Botaniker empfehlen, „Maryina Roshcha“ im Gewächshaus anzubauen. Dort sind die Samen vor Witterungseinflüssen und Schädlingen geschützt.

Notiz!
Auf jedem „Quadrat“ dürfen bis zu drei Wurzeln platziert werden, im freien Boden bis zu vier Wurzeln.

Man muss auf Schwierigkeiten vorbereitet sein.

Die Hybridsorte eignet sich besonders für sandige oder lehmige Böden. Vor der Aussaat muss der Boden trocken und ausreichend mit Sauerstoff versorgt sein. Regelmäßiges Auflockern ist hierfür unerlässlich. Vergessen Sie nicht, Dünger – mineralischen Dünger und Torf – auszubringen. Wie bereits erwähnt, tragen Rankhilfen und das Stutzen der Triebe zu einem höheren Ertrag bei. Das Stutzen erfolgt in einer Höhe von etwa 2–2,2 m. Dadurch entwickelt sich schnell ein buschiger Strauch mit vielen Fruchtknoten.

Regelmäßige vorbeugende Kontrollen der Setzlinge tragen dazu bei, das Risiko von Ernteausfällen zu minimieren. Obwohl „Maryina Roshcha“ ein starkes Immunsystem besitzt, sollten die Empfehlungen von Botanikern nicht außer Acht gelassen werden. Die wichtigste Regel ist, die Liste der Schädlinge und Krankheiten zu beachten, für die dieses knackige Gemüse anfällig ist:

  • Ameise;
  • Weiße Fliege;
  • Spinnmilbe;
  • Blattlaus.

Sobald Anzeichen von Schädlingsbefall an den Sämlingen sichtbar sind, werden diese von Hand entfernt.

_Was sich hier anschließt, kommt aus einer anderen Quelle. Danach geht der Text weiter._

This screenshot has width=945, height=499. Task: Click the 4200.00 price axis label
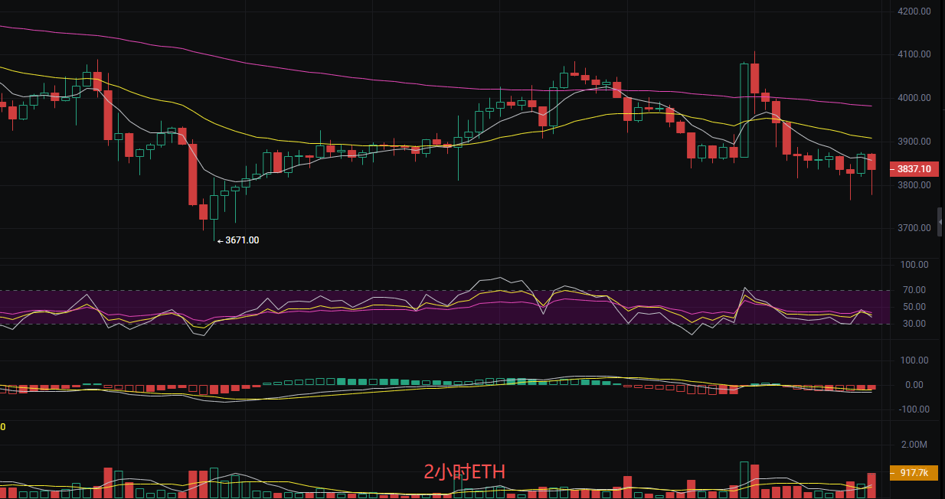coord(914,11)
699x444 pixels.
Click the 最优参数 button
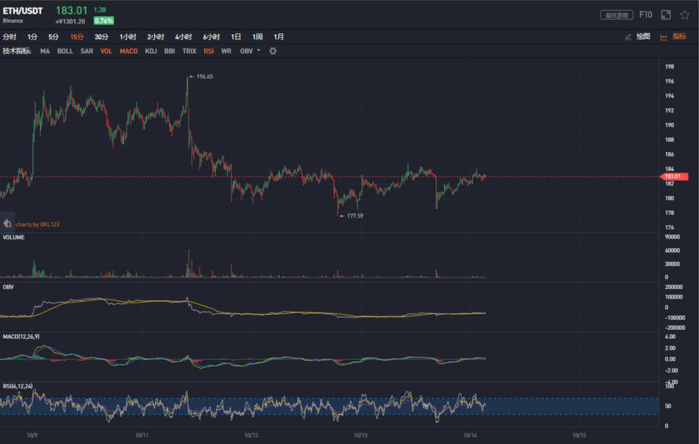617,15
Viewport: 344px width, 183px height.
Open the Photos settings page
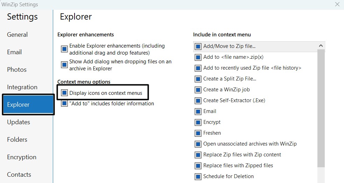17,70
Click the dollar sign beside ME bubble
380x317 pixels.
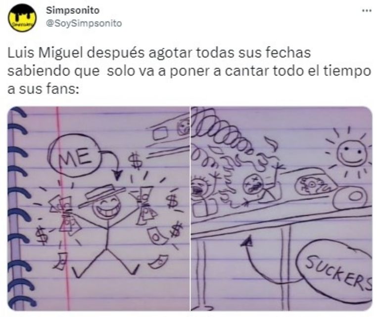coord(135,160)
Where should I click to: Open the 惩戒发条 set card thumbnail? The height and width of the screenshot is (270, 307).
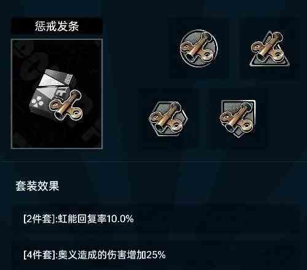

Alternativ kann eine Behandlung mit Insektiziden wie „Regent“ oder „Taboo“ erfolgen. Die Dosierung richtet sich nach der Pflanzfläche. Die Behandlung sollte nach zwei Wochen wiederholt werden. Zur Vorbeugung sind traditionelle Methoden zulässig.

  • Büsche mit Tabakstaub behandeln;
  • Besprühen mit Knoblauchtinktur;
  • Besprühen mit Wermuttinktur.

In allen oben genannten Fällen werden 3 kg des Produkts pro 10 Liter Wasser verwendet. Die Behandlung erfolgt morgens, solange noch Tau vorhanden ist. Die vorbeugenden Maßnahmen werden am Ende der Vegetationsperiode wiederholt.

Ernte

In allen Klimazonen können die Früchte bereits nach 1,5 Monaten geerntet werden. Mit dem Ende des Herbstes ist die Saison vorbei. Botaniker empfehlen, die knackigen Gurken bis Ende Oktober zu genießen. Vor der Ernte sollte die Gurke „Maryina Roshcha“ sorgfältig geprüft werden. Sie darf erst geerntet werden, wenn der Gärtner sicher ist, dass sie reif genug ist. Weitere Empfehlungen:

  • Die Ernte erfolgt abends;
  • darf nicht zu groß werden;
  • Die Früchte werden vorsichtig entfernt.

Nach der Ernte werden die Gurken in einer Reihe in Lagerkisten ausgelegt.

Rezensionen

Michael

Eine einfach anzubauende Pflanze mit hohem Ertrag. Sie lässt sich problemlos lange lagern und transportieren. Ich habe sie für den kommerziellen Anbau ausgewählt.

Victoria

In der Region Krasnodar habe ich Mitte Mai die Sorte „Maryina Roshcha“ angebaut. Ich habe kein Gewächshaus benutzt, sondern sie direkt ins Freiland gepflanzt. Anderthalb Monate später konnte ich die erste Ernte einbringen.

Gennady

Ich führe vorbeugende Behandlungen immer durch, solange die Pflanze noch feucht ist. Biologisch aktive Mittel haften an den Blättern. Ich verwende Tabakstaub. Er hat ein breites Wirkungsspektrum und schadet den Sämlingen nicht.

Die Hybridsorte „Maryina Roshcha“ ist für alle Klimazonen geeignet. Sie zeichnet sich durch hohe Widerstandsfähigkeit, exzellenten Geschmack und gute Haltbarkeit aus. Die Früchte eignen sich für vielfältige kulinarische Verwendung. Um den Ertrag zu steigern, werden die Samen im Haus vorgezogen. Kontrollieren Sie die Sämlinge regelmäßig und entfernen Sie kranke Pflanzen.